Task item: Look in the listing below for the line that has "Where should I", then return it and each following line up to and including the one with "The image size", exactly and without pictures.

Dataset records:
- Opening Delimiter -

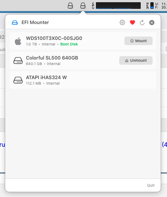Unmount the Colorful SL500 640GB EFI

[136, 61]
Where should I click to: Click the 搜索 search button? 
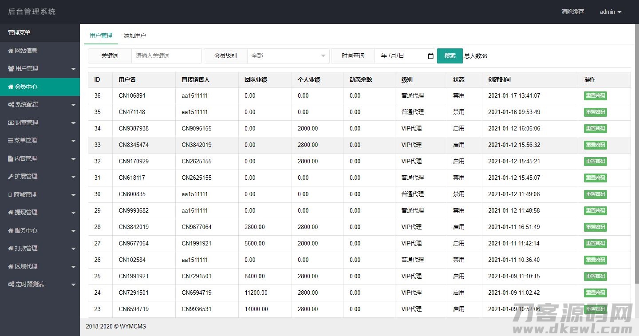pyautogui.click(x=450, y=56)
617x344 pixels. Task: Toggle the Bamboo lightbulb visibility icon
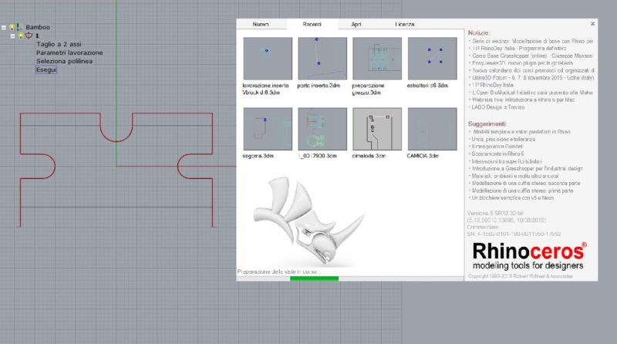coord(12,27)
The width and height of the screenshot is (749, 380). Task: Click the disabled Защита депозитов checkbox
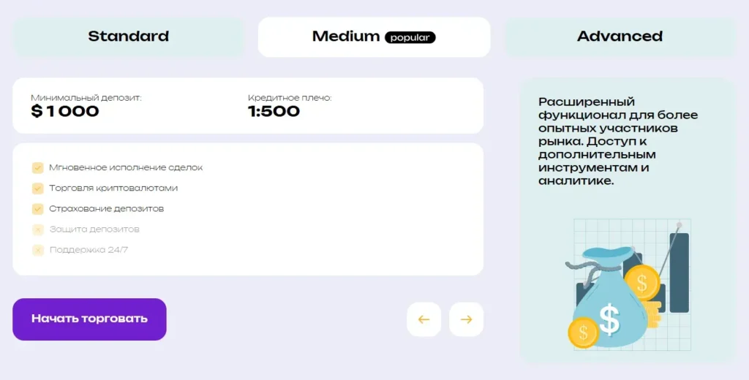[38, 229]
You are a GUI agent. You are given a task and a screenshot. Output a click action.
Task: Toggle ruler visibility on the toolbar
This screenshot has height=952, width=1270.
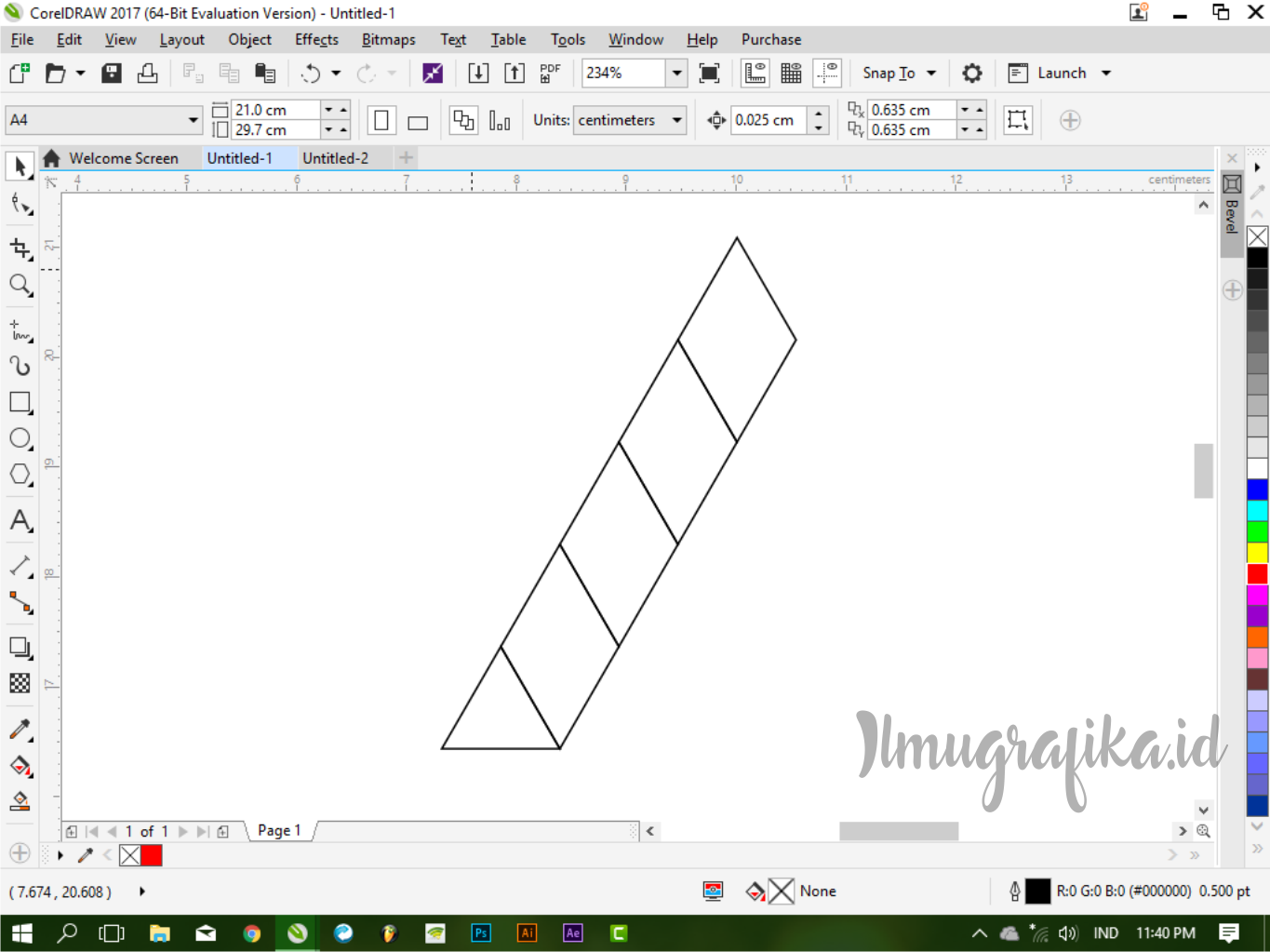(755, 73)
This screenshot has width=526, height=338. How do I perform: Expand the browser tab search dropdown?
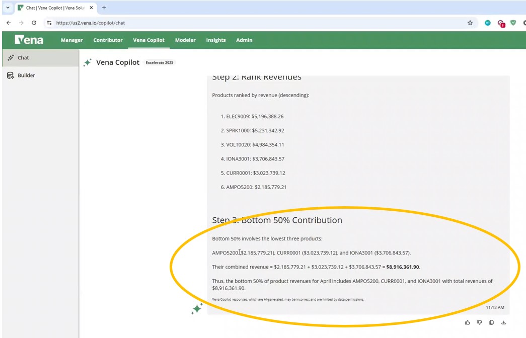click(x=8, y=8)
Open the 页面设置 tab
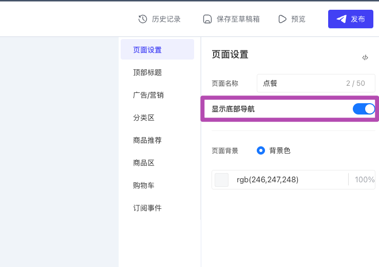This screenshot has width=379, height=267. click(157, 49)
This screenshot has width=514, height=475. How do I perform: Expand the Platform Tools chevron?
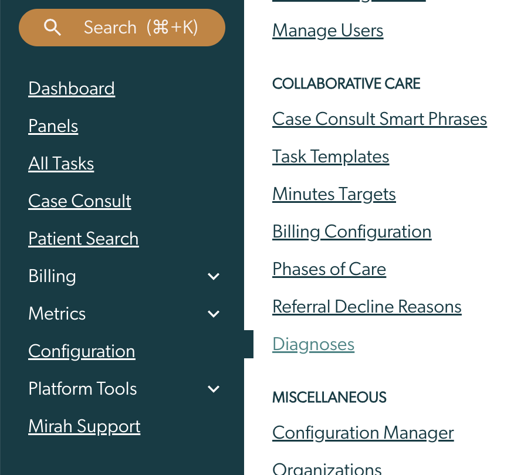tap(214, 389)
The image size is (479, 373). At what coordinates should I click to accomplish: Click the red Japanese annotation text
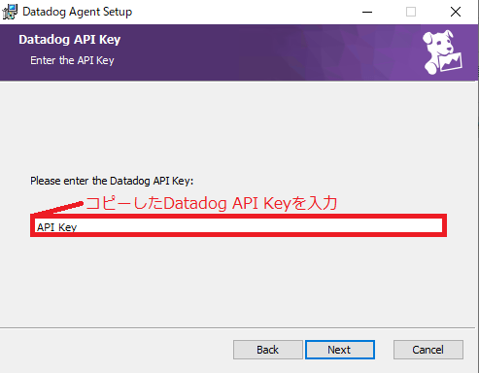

- Closing Delimiter -
- Opening Delimiter -

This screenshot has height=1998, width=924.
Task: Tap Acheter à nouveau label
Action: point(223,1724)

- Closing Delimiter -

Response area:
Where should I click to: Click the 搜索 search button? 
pyautogui.click(x=450, y=56)
617x344 pixels. Task: Toggle the Bamboo lightbulb visibility icon
coord(12,27)
The width and height of the screenshot is (749, 380). Task: Click the disabled Защита депозитов checkbox
[38, 229]
You are a GUI agent. You are given a task and a screenshot. Output a click action.
Task: Toggle ruler visibility on the toolbar
This screenshot has height=952, width=1270.
(755, 73)
This screenshot has width=526, height=338. How do I perform: Expand the browser tab search dropdown?
click(x=8, y=8)
Open the 页面设置 tab
This screenshot has width=379, height=267. click(157, 49)
This screenshot has width=514, height=475. How do I perform: Expand the Platform Tools chevron?
tap(214, 389)
The image size is (479, 373). At what coordinates should I click to accomplish: Click the red Japanese annotation text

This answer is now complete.